*Spot the Complete Sentence

Can you tell which of the following, if any, are complete sentences?

Outside!

Now!

Stop!

Onward!

Beautiful!

Some of my column readers couldn’t, even after I explained which and why.  Obviously, that one’s on the explainer.  I’ll try harder here after you’ve had a chance to mull over the question.

Here’s your first hint: Yes, one of these is a complete sentence. But only one. The rest aren’t errors, mind you. There’s nothing wrong with punctuating an incomplete sentence as if it were complete. When you do so, it’s called a sentence fragment. And writers -- even many of the very best writers -- use sentence fragments all the time.

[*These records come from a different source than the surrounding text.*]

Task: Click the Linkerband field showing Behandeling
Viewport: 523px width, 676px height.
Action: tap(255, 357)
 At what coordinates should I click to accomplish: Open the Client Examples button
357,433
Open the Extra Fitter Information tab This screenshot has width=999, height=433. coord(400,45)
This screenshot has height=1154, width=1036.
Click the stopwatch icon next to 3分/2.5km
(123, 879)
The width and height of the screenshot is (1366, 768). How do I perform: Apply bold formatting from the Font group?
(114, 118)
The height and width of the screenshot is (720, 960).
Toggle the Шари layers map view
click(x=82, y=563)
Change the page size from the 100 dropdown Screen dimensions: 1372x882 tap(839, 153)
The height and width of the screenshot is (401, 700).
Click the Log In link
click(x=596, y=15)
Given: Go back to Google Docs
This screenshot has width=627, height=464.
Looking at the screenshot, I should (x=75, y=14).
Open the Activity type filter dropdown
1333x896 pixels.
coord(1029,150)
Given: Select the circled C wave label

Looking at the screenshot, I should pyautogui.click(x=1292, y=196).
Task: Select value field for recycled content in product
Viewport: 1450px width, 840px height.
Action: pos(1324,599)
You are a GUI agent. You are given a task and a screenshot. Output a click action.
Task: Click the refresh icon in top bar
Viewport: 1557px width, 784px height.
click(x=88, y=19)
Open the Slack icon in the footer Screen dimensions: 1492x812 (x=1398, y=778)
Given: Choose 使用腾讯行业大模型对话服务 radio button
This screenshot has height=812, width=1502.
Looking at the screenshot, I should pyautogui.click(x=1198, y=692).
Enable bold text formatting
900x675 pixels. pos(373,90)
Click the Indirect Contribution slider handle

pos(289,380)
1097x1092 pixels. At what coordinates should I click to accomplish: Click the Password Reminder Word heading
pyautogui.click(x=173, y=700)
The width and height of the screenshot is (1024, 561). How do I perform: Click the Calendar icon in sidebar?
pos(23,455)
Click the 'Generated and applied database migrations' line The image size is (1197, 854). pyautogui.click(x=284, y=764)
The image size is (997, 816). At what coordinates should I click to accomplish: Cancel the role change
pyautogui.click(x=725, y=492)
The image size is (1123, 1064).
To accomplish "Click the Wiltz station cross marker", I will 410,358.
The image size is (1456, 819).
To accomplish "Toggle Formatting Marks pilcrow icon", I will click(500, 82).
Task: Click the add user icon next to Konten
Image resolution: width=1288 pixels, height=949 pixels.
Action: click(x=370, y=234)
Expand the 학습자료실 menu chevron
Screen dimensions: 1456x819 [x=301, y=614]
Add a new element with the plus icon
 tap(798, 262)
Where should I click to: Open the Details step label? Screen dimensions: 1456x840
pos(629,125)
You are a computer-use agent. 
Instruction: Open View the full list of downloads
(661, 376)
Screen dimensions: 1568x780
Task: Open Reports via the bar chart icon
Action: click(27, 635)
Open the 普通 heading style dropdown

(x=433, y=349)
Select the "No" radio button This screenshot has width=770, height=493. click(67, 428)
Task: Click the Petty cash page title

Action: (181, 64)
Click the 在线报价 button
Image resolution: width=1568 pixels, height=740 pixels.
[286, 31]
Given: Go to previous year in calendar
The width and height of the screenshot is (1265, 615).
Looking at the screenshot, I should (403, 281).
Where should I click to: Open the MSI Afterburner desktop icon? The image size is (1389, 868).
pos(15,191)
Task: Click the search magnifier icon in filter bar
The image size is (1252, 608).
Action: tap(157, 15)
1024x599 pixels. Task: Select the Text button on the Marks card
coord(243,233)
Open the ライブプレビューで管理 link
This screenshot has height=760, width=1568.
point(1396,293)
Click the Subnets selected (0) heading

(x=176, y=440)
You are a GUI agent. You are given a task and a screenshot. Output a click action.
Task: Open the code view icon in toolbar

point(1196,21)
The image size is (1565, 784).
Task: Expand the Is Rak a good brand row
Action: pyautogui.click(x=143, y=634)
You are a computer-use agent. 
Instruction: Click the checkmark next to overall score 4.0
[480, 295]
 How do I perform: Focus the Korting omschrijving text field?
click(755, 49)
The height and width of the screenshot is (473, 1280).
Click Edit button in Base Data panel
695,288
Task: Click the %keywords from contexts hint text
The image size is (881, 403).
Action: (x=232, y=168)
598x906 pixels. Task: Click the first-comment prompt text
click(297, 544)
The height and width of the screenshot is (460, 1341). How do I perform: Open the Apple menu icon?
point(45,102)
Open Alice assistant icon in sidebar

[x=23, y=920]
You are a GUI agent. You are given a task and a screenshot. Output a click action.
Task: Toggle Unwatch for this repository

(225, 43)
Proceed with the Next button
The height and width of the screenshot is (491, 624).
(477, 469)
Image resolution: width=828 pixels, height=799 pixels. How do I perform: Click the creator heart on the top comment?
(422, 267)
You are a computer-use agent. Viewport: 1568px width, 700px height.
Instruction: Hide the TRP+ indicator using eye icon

I think that’s what tripped up the couple of readers who wrote to object to my saying that “onward” and “outside” are not complete sentences. If you yell either of these words at someone, your point is 100% clear and complete. So why was I being such a pain and refusing to acknowledge they’re complete sentences?

Well, as I wrote in a subsquent column, just because a thought is clear and complete doesn’t make it a complete sentence.

A complete sentence must contain at least one clause. A clause is a subject and a verb, and neither can be left implied, with one exception: Imperatives, that is, commands, always leave their subjects implied. It’s not a problem because the subject is always the same: “you.” So when you tell someone “Eat!” the subject is already built in to the verb, if you will.

But in four of our five sentences above, not only is there no subject, there’s no verb either. Outside! Now! Onward! and Beautiful! aren't verbs. Yes, they make clear the verbs that they’re implying. (Go) outside! (Do it) now! (Move) onward! (That is) beautiful! But remember that the verbs must be explicit in order to make for a complete sentence.

So  on our list only Stop! is a complete sentence because it’s the only one that meets the criteria of having a verb (which must be explicit) and a subject (which, in commands only, can be left implied.)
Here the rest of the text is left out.